Affirming 2022 Earnings Outlook of $2.20-$2.38 per share

Networks delivered continued strong performance; 100 basis-point ROE adjustment in Maine removed

Completed partnership restructuring in offshore wind portfolio with a gain of ~$181 million after-tax

Recognized by Ethisphere as One of the World's Most Ethical Companies for the 4th consecutive year

Orange, CT - April 26, 2022 - Today AVANGRID, Inc. (NYSE: AGR), a leading sustainable energy company, reported consolidated U.S. GAAP net income of $445 million, or $1.15 per share, compared to $334 million, or $1.08 per share, for the first quarter ended March 31, 2022. On a non-U.S. GAAP adjusted basis, consolidated net income for the first quarter ended March 31, 2022 was $450 million, or $1.16 per share, compared to $354 million, or $1.14 per share, for the first quarter ended March 31, 2021. Weighted average shares outstanding for the first quarter 2022 and 2021 were 386.7 million and 309.5 million shares, respectively.

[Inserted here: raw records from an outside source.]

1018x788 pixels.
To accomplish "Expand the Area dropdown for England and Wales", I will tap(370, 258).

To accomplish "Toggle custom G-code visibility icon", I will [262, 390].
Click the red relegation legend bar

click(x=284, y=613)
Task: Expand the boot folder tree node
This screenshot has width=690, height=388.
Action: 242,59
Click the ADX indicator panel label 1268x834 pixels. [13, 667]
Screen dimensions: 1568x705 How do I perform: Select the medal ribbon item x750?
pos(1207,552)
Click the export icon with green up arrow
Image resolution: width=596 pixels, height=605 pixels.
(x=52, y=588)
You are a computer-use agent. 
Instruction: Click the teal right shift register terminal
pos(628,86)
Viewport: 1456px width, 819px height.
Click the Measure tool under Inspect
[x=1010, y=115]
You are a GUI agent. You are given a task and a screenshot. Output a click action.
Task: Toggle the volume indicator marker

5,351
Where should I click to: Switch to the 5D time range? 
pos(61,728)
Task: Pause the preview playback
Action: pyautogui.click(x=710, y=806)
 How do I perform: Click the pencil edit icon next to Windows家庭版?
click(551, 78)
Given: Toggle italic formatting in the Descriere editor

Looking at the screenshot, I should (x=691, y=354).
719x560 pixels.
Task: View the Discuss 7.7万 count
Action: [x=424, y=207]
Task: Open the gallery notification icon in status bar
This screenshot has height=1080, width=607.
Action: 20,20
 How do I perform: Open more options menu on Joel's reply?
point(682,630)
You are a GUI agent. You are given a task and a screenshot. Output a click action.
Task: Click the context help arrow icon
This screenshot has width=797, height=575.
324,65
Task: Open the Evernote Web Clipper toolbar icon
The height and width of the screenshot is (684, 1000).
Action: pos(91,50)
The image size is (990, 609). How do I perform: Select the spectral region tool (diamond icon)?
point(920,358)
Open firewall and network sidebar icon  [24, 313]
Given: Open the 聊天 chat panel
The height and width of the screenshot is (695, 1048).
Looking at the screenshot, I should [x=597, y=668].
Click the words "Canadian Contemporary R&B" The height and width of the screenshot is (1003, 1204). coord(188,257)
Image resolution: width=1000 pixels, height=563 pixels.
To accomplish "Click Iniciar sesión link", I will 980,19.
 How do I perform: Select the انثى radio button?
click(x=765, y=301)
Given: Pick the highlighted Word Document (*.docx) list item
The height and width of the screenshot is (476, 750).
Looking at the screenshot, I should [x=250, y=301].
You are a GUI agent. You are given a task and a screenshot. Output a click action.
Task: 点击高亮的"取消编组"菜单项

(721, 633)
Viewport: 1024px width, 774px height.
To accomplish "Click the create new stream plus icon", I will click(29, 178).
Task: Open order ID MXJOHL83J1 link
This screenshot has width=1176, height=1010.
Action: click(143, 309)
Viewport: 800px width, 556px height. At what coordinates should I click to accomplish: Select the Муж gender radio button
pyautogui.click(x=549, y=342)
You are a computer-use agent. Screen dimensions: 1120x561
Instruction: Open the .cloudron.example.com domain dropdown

"The first quarter of 2022 was a successful continuation of our ESG+F based strategy to deliver predictable growth from Networks, our largest business segment, and to continue to build our Renewables onshore and offshore business," said Dennis V. Arriola, chief executive officer of AVANGRID. "Our Networks business continues to deliver solid growth by investing in safety, reliability and resiliency, and focusing on operational excellence and improving the customer experience."

"In Renewables, we are moving forward with our industry leading offshore wind projects and construction remains on track for Vineyard Wind 1," Arriola continued. "During the quarter, we executed 1.2 GW of PPAs with the Massachusetts Electric Distribution Companies for our Commonwealth Wind offshore project. In our onshore Renewables business we remain focused on disciplined investment and advancing our ~1 GW portfolio of projects under construction."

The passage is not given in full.